■ Exercise requirements:
**A.** In the case note on Campbell v Advantage Insurance, what other substance besides alcohol did toxicology find in the driver?
**B.** Rewrite the paragraph of the case note on Campbell v Advantage Insurance that begins "The collision involved a very high speed head-on crash" as a short bulleted list, keeping its main facts.
**C.** Translate this sentence from the case note on Campbell v Advantage Insurance into Spanish: "The claimant sustained catastrophic brain damage and remains in a minimally conscious state."

■ Text under study:
- Opening Delimiter -

Campbell v Advantage Insurance Co Ltd [2020] EWHC 2210 (QB)

This is an interesting decision handed down last week dealing with contributory negligence in the light of intoxication (both passenger and driver) and the appropriate discount to apply through failure to wear a seat belt.


The claimant and driver (deceased) had been together all evening and there was clear evidence that the defendant driver had drunk a large quantity of alcohol; in addition toxicology revealed cannabis at a level that would exacerbate the effect of alcohol. 

The claimant was extremely drunk when entering the vehicle and remained so, but the judge nonetheless found that this was no defence and he retained capacity to remain in the car, where to sit and whether or not to wear a seat belt.  

The collision involved a very high speed head-on crash (over 100mph closing speed) with a HGV. At the time of the impact the claimant was unrestrained and laid down on the back seat. After being positioned in the car (with a belt on in the front seat) he had been left for an hour or so and at some point, probably with the help of the driver, had put himself in the back seat and in doing so had taken his seat belt off. The claimant sustained catastrophic brain damage and remains in a minimally conscious state.

There were no live witnesses able to give direct evidence as the defendant was killed in the impact. The other member of the party, who was not in the car at the end, had died before trial but had made three separate conflicting statements.

- Closing Delimiter -

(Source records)
- Opening Delimiter -

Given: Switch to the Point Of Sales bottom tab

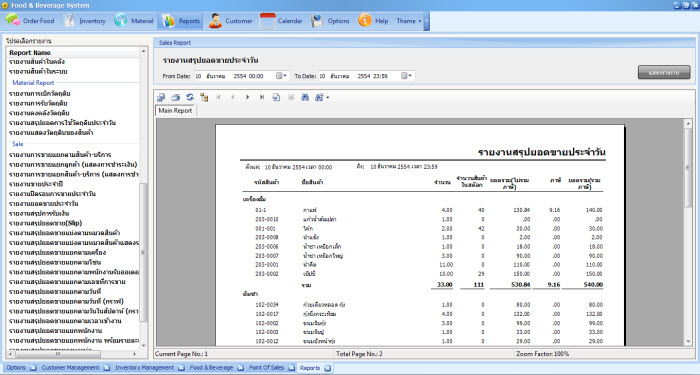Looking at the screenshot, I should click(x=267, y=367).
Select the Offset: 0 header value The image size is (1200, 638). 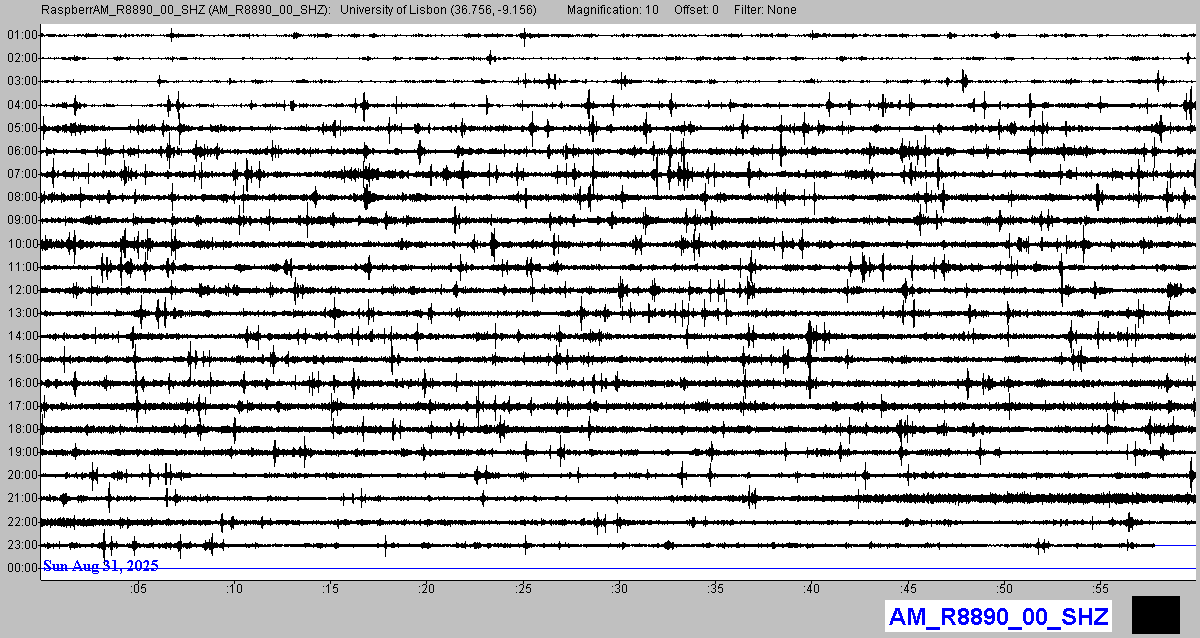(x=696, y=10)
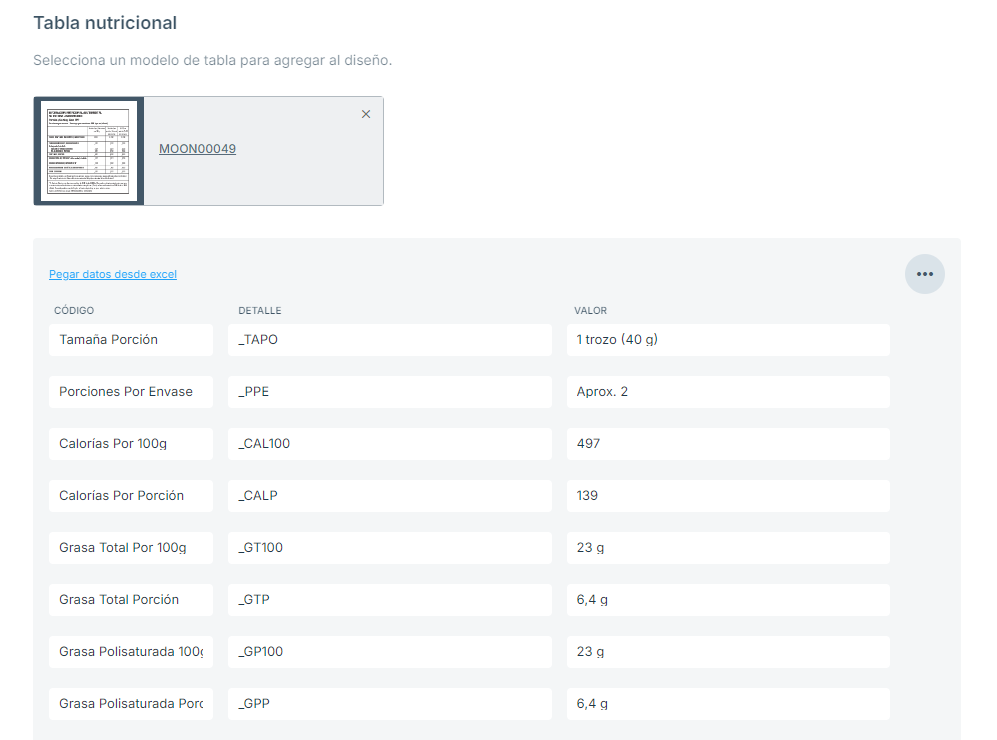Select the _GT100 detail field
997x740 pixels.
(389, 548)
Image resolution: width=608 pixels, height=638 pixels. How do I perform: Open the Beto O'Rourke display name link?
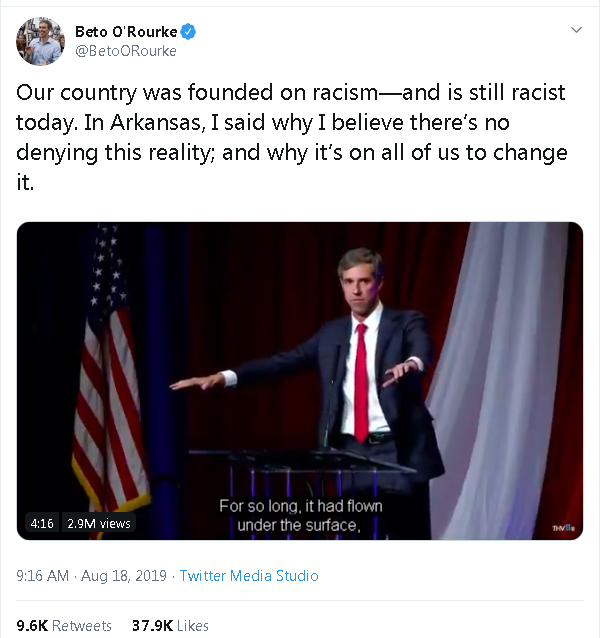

- Closing Delimiter -

■ Answer section:
**A.** Cannabis.

**B.**
- The crash was a very high-speed head-on collision with an HGV, with a closing speed over 100mph.
- At impact, the claimant was lying on the back seat without a seat belt.
- He had first been placed in the front seat with a belt on, then left for about an hour.
- At some point, probably with the driver's help, he moved to the back seat and took the belt off.
- He suffered catastrophic brain damage and remains minimally conscious.

**C.** El demandante sufrió un daño cerebral catastrófico y permanece en un estado de conciencia mínima.